~ Circa 1255 Age of the Crusades Oakeshott Type XIII Sword found in Tewkesbury Abbey Crypt ~
This sword dates from the time of the Seventh Crusade but could’ve very well been used in the Ninth Crusade of Edward Ist of England to the Holy Land.
This typifies the classic knightly sword that developed during the age of the Crusades. Typically, examples date to the second half of the 13th century. Type XIII swords feature as a defining characteristic a long, wide blade with parallel edges, ending in a rounded or spatulate tip. The blade cross section has the shape of a lens.
The grip is a typical 15 cm (almost 6 inches) – including the pommel. The cross-guards are straight, and the pommel disk-shaped (actually a Type 5 Mushroom) with a piramid finial.
On the pommel we can see on both sides a gold inlay of a Cross Fourchee. The “cross fourchy” or “cross forchy” (literally “forked”) dates from c. 1255, in the arms of de Vale [Asp2 155]. This was a popular image used by Crusading Nobles to The Middle East, around the 12th Century AD. The Fourchy was originally a variation of the standard Christian Cross of the 5th Century AD.
The blade also is etched with the ‘globus cruciger’ (Latin for “cross-bearing orb”), also known as “the orb and cross”, the Christian symbol of authority since the Middle Ages (The cross represents Christ’s dominion over the orb of the world, literally held in the hand of an earthly ruler. In the iconography of Western art, when Christ himself holds the globe, he is called Salvator Mundi – Latin for “Saviour of the World”).
~ Condition ~
The sword is in relic condition, as seen in the pictures.
~ Dimension ~
The blade length is 78.5 cm (31 inches) and the overall lenght of the piece is 96 cm (37 2/3 cm.
~ The Abbey ~
The Abbey of the Blessed Virgin Mary, Tewkesbury, Gloucestershire, one of the finest Norman buildings in England, is the second largest parish church in England, having become so at the Dissolution of the Monasteries. Its massive crossing tower was rated “probably the largest and finest Romanesque tower in England” by Sir Nikolaus Pevsner. Fourteen of England’s cathedrals are of smaller dimensions; only Westminster Abbey contains more medieval tombs.
The Chronicle of Tewkesbury records that the first Christian worship was brought to the area by Theoc, a missionary from Northumbria, who built his cell in the mid-7th century near on a gravel spit where the Severn and Avon rivers join together. The cell was succeeded by a monastery in 715, but nothing remaining of it has been identified.
In the 10th century, the religious foundation at Tewkesbury became a priory subordinate to the Cranbourne Abbey in Dorset.

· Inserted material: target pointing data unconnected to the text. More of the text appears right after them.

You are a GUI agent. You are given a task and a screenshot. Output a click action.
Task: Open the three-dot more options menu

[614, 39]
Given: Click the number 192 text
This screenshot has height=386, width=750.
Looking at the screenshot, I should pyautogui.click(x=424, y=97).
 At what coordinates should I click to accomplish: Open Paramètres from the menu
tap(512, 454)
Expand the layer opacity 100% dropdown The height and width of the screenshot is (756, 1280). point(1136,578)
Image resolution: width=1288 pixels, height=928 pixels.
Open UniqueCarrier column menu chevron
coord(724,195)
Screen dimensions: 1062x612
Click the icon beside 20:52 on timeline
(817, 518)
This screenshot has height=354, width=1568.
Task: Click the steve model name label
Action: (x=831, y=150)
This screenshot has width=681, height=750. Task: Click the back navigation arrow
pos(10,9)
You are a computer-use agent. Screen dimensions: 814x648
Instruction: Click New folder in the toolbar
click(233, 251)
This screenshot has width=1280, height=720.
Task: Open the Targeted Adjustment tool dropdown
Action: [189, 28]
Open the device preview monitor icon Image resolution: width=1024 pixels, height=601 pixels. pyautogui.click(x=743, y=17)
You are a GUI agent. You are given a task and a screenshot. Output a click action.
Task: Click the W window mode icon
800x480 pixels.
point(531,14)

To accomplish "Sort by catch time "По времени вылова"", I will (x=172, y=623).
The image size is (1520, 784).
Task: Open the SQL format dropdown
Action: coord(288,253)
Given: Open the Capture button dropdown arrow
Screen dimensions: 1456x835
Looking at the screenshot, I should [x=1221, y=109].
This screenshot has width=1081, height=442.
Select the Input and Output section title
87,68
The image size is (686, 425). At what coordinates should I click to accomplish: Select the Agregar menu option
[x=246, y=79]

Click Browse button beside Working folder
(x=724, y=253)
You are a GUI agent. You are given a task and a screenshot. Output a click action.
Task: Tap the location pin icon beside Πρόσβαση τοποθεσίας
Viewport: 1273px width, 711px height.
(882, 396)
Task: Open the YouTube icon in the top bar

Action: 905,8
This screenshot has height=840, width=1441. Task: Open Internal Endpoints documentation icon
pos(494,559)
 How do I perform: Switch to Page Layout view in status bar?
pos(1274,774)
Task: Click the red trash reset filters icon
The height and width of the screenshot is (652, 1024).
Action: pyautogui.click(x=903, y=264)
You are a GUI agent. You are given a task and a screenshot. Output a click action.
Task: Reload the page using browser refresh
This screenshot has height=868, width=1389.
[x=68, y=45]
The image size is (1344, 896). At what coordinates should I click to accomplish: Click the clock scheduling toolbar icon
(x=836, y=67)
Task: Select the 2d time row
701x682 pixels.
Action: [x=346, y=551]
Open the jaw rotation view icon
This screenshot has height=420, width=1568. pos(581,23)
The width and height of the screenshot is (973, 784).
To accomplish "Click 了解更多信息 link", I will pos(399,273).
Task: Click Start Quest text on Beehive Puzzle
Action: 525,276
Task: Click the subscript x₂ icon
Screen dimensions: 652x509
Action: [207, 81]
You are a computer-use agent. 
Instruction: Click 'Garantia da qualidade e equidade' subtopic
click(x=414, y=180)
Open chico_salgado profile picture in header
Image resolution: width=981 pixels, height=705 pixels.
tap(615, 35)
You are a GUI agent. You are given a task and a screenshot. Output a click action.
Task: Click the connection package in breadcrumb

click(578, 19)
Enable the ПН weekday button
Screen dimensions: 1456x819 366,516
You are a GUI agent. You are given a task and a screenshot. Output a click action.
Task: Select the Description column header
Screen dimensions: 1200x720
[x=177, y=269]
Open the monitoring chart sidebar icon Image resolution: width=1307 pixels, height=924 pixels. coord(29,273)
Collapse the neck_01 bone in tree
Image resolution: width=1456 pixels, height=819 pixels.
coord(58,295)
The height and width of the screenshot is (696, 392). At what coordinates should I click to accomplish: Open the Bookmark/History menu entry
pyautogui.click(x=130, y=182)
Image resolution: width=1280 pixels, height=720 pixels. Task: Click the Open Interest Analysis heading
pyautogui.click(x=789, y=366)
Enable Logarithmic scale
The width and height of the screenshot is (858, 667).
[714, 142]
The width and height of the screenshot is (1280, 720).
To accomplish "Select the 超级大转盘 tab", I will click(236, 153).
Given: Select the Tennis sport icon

In 1087 William the Conqueror gave the manor of Tewkesbury to his cousin Robert Fitzhamon, who, with Giraldus, Abbot of Cranbourne, founded the present abbey in 1092. Building of the present Abbey church did not start until 1102, employing Caen stone imported from Normandy and floated up the Severn.
Robert Fitzhamon died at Falaise in Normandy, in 1102, but his son-in-law, Robert Fitzroy, the natural son of Henry I who was made Earl of Gloucester, continued to fund the building work. The Abbey’s greatest single later patron was Lady Eleanor le Despenser, last of the De Clare heirs of the FitzRoys. In the High Middle Ages Tewkesbury became one of the richest abbeys of England.
~ Famous graves in the abbey ~
1107 – when the abbey’s founder Robert Fitzhamon died in 1107, he was buried in the chapter house while his son-in-law Robert fitzRoy (an illegitimate son of King Henry I), Earl of Gloucester, continued building the abbey
1375 – Edward Despenser, Lord of the Manor of Tewkesbury, is remembered today chiefly for the effigy on his tomb, which shows him in full color kneeling on top of the canopy of his chantry, facing toward the high altar
1395 – Robert Fitzhamon’s remains were moved into a new chapel built as his tomb
1471 – a brass plate on the floor in the center of the sanctuary marks the grave of Edward of Westminster, Prince of Wales, the son of King Henry VI and end of the Lancastrian line, who was killed in the Battle of Tewkesbury – the only Prince of Wales ever to die in battle.
1477 – the bones of George, “Butt of Malmsey” Clarence, (brother of Edward IV and Richard III) and his wife Isabelle (daughter of Richard “the Kingmaker” Neville) are visible behind a glass window in a wall behind the high altar
1539 – the cadaver tomb Abbot Wakeman had built for himself is not actually a grave, because he was not buried there
Also buried in the abbey are several members of the Despenser, de Clare and Beauchamp families, all of whom were generous benefactors of the abbey.